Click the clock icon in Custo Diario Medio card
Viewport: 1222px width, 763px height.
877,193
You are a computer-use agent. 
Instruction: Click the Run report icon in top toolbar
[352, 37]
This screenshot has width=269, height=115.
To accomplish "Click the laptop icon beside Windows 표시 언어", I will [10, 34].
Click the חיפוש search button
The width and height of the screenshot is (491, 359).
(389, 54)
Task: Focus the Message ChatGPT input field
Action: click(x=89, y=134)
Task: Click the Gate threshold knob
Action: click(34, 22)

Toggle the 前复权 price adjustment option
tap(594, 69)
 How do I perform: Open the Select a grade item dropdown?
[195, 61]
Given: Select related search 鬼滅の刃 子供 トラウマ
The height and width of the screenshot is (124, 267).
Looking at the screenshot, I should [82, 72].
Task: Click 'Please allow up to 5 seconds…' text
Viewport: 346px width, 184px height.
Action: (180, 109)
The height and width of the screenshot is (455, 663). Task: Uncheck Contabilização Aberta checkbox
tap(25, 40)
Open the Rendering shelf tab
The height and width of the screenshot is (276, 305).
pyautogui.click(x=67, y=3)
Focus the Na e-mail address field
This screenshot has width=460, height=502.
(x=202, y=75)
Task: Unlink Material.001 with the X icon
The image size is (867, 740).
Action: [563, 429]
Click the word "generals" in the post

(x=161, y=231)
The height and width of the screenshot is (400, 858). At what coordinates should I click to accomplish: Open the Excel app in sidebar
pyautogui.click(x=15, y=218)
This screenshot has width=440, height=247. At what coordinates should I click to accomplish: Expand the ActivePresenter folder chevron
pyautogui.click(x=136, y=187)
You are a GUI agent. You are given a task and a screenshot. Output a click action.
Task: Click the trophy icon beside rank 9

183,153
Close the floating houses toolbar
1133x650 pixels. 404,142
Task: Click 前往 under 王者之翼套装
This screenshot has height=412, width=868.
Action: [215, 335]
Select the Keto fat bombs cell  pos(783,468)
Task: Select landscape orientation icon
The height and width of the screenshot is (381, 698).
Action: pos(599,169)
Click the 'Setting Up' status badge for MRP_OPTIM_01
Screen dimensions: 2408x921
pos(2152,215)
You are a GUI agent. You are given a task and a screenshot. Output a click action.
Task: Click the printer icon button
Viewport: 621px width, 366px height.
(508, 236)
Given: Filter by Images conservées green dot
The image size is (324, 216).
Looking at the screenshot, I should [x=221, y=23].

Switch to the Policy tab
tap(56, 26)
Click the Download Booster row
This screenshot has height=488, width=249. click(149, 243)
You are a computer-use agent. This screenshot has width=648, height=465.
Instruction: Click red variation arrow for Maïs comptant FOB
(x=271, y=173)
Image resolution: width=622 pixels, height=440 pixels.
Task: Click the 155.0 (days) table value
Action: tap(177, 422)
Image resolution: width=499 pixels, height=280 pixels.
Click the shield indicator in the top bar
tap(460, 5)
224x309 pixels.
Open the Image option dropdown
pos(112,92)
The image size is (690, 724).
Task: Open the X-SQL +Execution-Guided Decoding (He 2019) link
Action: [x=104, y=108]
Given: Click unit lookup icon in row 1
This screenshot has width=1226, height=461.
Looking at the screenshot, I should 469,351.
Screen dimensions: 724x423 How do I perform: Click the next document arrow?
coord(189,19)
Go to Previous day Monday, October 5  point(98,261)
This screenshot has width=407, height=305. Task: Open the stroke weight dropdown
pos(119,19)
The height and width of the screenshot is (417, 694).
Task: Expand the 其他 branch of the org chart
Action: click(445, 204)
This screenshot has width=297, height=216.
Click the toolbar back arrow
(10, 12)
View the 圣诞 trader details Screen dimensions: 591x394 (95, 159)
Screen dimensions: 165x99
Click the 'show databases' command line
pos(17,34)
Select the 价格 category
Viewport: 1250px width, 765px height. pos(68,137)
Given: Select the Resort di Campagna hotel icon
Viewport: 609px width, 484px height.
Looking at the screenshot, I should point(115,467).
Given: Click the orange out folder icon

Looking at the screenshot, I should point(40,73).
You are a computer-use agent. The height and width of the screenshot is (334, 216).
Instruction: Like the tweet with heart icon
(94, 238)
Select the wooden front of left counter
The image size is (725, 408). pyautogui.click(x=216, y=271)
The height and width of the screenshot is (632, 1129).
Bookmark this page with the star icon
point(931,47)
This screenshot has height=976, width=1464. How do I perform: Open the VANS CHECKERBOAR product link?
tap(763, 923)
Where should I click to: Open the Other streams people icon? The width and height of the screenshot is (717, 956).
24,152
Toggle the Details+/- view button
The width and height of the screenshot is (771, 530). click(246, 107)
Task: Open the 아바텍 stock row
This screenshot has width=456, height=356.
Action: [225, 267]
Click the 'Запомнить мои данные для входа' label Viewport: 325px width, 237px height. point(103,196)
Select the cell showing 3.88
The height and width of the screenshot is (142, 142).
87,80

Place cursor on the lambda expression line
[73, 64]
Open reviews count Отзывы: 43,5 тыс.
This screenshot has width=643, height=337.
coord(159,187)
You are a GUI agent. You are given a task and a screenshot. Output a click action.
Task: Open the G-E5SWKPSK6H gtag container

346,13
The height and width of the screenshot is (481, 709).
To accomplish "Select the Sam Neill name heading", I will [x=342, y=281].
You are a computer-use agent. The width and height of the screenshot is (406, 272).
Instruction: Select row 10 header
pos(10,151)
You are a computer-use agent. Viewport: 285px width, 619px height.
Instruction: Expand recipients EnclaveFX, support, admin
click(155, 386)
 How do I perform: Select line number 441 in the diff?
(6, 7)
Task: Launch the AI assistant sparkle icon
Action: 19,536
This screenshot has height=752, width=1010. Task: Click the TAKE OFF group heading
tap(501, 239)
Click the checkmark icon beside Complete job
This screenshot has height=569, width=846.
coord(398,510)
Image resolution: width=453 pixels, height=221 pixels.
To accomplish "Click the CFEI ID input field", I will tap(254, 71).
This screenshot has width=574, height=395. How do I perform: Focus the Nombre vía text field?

============

### Exercise
Please write out, exactly as they appear above, only the lines in the stretch from the line with "Select the Keto" through the line with "Given: Filter by Images conservées green dot".

### Answer below
Select the Keto fat bombs cell  pos(783,468)
Task: Select landscape orientation icon
The height and width of the screenshot is (381, 698).
Action: pos(599,169)
Click the 'Setting Up' status badge for MRP_OPTIM_01
Screen dimensions: 2408x921
pos(2152,215)
You are a GUI agent. You are given a task and a screenshot. Output a click action.
Task: Click the printer icon button
Viewport: 621px width, 366px height.
(508, 236)
Given: Filter by Images conservées green dot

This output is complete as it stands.